[TASK PROMPT]:
Quote every line from the top of the listing down to and including the line that contains "jean-marc@odyssey.be (567, 1665)".

Content starts

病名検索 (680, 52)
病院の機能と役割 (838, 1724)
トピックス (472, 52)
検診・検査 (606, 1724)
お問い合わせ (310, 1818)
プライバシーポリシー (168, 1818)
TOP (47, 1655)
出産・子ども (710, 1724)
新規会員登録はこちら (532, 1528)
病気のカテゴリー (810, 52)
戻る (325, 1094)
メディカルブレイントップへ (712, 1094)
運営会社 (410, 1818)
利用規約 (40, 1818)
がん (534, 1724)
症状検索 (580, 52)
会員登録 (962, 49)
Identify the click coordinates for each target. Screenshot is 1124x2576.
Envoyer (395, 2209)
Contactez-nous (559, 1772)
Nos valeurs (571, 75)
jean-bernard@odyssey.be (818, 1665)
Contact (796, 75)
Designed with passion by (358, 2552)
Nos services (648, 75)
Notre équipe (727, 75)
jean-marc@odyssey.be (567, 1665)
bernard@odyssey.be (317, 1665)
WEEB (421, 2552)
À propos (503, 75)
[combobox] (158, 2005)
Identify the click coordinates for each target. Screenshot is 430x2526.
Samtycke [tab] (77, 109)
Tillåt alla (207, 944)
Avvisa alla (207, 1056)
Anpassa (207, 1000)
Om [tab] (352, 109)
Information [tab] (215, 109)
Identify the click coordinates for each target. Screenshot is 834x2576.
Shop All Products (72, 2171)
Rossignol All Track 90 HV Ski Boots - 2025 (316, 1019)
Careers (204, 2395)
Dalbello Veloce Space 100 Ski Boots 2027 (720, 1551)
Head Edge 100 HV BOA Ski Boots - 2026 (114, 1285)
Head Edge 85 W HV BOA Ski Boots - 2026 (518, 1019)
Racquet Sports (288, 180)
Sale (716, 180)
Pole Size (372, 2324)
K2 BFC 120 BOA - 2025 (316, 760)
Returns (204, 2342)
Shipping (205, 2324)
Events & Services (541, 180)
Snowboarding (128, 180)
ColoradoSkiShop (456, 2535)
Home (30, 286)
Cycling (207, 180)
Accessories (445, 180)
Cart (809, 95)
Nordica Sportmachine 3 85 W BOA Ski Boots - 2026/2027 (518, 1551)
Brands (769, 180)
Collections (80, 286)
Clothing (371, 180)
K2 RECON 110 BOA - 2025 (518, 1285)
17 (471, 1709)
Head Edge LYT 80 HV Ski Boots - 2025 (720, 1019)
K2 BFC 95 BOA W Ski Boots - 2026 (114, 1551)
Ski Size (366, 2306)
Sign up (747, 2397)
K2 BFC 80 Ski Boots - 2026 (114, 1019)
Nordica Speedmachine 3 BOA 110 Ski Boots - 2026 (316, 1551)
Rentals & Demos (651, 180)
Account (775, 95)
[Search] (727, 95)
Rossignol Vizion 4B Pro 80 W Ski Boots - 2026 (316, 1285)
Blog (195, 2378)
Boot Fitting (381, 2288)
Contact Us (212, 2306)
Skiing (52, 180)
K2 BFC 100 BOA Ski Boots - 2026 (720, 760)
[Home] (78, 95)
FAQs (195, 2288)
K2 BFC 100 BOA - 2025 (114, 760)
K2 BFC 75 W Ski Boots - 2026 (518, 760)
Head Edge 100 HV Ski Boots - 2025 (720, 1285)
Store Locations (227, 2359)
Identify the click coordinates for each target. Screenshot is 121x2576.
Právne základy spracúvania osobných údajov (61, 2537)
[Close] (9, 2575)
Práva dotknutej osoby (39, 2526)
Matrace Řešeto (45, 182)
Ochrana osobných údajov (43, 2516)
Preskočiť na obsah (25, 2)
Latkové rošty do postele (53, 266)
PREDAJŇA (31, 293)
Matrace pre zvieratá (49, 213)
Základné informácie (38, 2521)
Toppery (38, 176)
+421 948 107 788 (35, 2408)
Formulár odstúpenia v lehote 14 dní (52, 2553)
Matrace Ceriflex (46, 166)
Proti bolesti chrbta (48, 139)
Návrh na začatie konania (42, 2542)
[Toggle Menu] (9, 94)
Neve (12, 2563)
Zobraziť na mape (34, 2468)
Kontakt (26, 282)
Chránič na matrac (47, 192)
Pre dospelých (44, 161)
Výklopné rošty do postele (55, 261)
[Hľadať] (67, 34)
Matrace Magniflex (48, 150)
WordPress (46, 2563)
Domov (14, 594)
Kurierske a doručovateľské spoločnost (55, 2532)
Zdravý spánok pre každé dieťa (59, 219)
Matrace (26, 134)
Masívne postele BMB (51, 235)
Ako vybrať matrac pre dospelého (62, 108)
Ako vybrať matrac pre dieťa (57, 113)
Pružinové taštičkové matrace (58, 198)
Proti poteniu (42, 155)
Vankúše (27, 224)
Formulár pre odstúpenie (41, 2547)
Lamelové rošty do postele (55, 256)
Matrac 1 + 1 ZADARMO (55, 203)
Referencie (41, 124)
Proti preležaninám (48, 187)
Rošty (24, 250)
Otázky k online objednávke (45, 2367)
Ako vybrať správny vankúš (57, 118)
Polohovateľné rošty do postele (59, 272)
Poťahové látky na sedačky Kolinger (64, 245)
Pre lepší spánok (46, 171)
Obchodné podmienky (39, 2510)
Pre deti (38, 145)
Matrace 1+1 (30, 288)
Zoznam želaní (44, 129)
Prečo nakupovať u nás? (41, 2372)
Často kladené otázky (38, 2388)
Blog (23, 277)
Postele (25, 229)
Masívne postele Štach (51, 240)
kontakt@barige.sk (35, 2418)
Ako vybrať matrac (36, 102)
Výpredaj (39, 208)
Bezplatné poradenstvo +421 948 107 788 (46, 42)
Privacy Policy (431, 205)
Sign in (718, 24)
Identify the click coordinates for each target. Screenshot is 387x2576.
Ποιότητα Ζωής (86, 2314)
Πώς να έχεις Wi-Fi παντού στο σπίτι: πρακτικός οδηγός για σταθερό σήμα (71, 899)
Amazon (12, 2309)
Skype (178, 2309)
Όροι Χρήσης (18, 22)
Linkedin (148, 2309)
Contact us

Content ends

[EXPECTED ANSWER]:
病名検索 (680, 52)
病院の機能と役割 (838, 1724)
トピックス (472, 52)
検診・検査 (606, 1724)
お問い合わせ (310, 1818)
プライバシーポリシー (168, 1818)
TOP (47, 1655)
出産・子ども (710, 1724)
新規会員登録はこちら (532, 1528)
病気のカテゴリー (810, 52)
戻る (325, 1094)
メディカルブレイントップへ (712, 1094)
運営会社 (410, 1818)
利用規約 (40, 1818)
がん (534, 1724)
症状検索 (580, 52)
会員登録 (962, 49)
Identify the click coordinates for each target. Screenshot is 1124x2576.
Envoyer (395, 2209)
Contactez-nous (559, 1772)
Nos valeurs (571, 75)
jean-bernard@odyssey.be (818, 1665)
Contact (796, 75)
Designed with passion by (358, 2552)
Nos services (648, 75)
Notre équipe (727, 75)
jean-marc@odyssey.be (567, 1665)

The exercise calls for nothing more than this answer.